Seitenauszug:

────────

Gastbeitrag
It’s the education, stupid!

Der Zusammenhang zwischen Bildung, Wirtschaftswachstum und individuellen Einkommenschancen ist positiv. In Deutschland sind die Schülerkompetenzen noch einmal deutlich gesunken. Ausgaben und Klassengröße sind weniger relevant als Prüfungssysteme und Schulautonomie.

Gute Bildung ist eine wesentliche Voraussetzung für Wachstum und Wohlstand einer Volkswirtschaft. Dies gilt insbesondere für Deutschland als rohstoffarmes und alterndes Land. Gute Bildung ist auch die Basis für individuelle Lebenschancen. Umso mehr erschrecken die jüngsten PISA-Testergebnisse, nach denen die Lese- und Mathematikkompetenzen 15-jähriger Schülerinnen und Schüler aktuell niedriger liegen als vor 20 Jahren. Die Politik sollte daher der Bildung höchste Priorität einräumen. Sie sollte die Bildungsqualität durch landesweite Tests regelmäßig überprüfen, den Schulen mehr Autonomie einräumen, die Qualität der Lehre verbessern, digitales Lernen und digitale Kompetenzen stärker fördern und die Bildungschancen benachteiligter Kinder deutlich verbessern.

────────

Datenauszug:

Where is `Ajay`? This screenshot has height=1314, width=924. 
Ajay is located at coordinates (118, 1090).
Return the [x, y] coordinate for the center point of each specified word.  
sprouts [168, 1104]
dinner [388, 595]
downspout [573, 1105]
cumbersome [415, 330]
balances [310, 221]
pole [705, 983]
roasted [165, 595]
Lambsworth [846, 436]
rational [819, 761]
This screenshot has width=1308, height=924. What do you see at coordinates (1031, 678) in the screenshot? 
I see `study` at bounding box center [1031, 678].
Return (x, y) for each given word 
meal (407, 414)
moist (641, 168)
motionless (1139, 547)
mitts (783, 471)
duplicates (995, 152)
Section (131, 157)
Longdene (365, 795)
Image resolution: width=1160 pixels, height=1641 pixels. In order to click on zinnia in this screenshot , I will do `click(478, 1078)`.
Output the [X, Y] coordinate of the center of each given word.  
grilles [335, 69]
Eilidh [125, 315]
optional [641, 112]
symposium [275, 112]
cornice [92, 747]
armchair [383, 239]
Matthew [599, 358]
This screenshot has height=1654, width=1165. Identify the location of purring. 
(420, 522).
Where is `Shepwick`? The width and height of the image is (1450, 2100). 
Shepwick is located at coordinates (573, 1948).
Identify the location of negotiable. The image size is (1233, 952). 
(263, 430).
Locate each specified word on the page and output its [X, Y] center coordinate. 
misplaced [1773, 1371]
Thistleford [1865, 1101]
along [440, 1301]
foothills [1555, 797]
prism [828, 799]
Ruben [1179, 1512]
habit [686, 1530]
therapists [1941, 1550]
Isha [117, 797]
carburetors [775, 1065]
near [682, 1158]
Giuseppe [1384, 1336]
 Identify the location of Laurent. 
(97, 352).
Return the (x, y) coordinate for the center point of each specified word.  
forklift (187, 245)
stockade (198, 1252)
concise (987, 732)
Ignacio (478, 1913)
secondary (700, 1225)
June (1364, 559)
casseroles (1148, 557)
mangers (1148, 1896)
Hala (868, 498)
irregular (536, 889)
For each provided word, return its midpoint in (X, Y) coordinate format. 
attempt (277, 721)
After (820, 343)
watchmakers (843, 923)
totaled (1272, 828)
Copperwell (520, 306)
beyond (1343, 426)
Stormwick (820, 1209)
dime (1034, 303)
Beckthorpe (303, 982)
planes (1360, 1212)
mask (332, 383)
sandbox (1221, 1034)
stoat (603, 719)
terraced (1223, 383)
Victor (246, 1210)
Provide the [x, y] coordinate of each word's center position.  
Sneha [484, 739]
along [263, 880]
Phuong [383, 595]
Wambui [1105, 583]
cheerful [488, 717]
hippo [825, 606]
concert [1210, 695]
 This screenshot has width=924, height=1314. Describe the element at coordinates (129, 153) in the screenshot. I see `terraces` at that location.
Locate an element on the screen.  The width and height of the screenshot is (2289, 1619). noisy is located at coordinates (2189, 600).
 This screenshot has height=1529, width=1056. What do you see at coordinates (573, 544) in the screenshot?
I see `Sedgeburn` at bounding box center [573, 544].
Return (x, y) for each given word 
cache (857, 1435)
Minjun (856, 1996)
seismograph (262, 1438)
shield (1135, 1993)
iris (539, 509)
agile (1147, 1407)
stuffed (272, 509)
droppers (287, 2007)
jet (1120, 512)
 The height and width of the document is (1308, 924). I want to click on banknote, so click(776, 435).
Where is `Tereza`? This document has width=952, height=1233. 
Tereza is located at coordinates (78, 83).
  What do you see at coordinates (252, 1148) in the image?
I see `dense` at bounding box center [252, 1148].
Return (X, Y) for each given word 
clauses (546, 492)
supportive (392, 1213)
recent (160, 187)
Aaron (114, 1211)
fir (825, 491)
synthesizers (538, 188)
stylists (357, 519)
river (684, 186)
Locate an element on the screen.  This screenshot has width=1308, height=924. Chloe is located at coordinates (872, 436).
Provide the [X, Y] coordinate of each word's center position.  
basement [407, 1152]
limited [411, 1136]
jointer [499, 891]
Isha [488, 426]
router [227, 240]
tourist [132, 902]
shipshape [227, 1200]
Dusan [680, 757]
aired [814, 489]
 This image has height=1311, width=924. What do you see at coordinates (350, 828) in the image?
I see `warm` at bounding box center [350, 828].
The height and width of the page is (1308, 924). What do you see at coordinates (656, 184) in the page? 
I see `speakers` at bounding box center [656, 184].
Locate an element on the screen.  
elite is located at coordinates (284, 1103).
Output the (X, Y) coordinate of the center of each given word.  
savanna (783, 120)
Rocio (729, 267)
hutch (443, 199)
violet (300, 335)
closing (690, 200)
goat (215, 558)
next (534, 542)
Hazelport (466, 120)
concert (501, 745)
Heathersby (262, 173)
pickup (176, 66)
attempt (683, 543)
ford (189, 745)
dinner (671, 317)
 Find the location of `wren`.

────────

Anweisungen:
1. Gib den Abschnitt des Gastbeitrags über Bildung von „Gastbeitrag“ bis „Prüfungssysteme und Schulautonomie.“ wortgetreu wieder.
2. Zitiere bitte die Auflistung wörtlich vom Anfang bis einschließlich der Zeile mit „Giuseppe [1384, 1336]“.

Gegebene Antworten:
1.
Gastbeitrag
It’s the education, stupid!

Der Zusammenhang zwischen Bildung, Wirtschaftswachstum und individuellen Einkommenschancen ist positiv. In Deutschland sind die Schülerkompetenzen noch einmal deutlich gesunken. Ausgaben und Klassengröße sind weniger relevant als Prüfungssysteme und Schulautonomie.

2.
Where is `Ajay`? This screenshot has height=1314, width=924. 
Ajay is located at coordinates (118, 1090).
Return the [x, y] coordinate for the center point of each specified word.  
sprouts [168, 1104]
dinner [388, 595]
downspout [573, 1105]
cumbersome [415, 330]
balances [310, 221]
pole [705, 983]
roasted [165, 595]
Lambsworth [846, 436]
rational [819, 761]
This screenshot has width=1308, height=924. What do you see at coordinates (1031, 678) in the screenshot? 
I see `study` at bounding box center [1031, 678].
Return (x, y) for each given word 
meal (407, 414)
moist (641, 168)
motionless (1139, 547)
mitts (783, 471)
duplicates (995, 152)
Section (131, 157)
Longdene (365, 795)
Image resolution: width=1160 pixels, height=1641 pixels. In order to click on zinnia in this screenshot , I will do `click(478, 1078)`.
Output the [X, Y] coordinate of the center of each given word.  
grilles [335, 69]
Eilidh [125, 315]
optional [641, 112]
symposium [275, 112]
cornice [92, 747]
armchair [383, 239]
Matthew [599, 358]
This screenshot has height=1654, width=1165. Identify the location of purring. 
(420, 522).
Where is `Shepwick`? The width and height of the image is (1450, 2100). 
Shepwick is located at coordinates (573, 1948).
Identify the location of negotiable. The image size is (1233, 952). 
(263, 430).
Locate each specified word on the page and output its [X, Y] center coordinate. 
misplaced [1773, 1371]
Thistleford [1865, 1101]
along [440, 1301]
foothills [1555, 797]
prism [828, 799]
Ruben [1179, 1512]
habit [686, 1530]
therapists [1941, 1550]
Isha [117, 797]
carburetors [775, 1065]
near [682, 1158]
Giuseppe [1384, 1336]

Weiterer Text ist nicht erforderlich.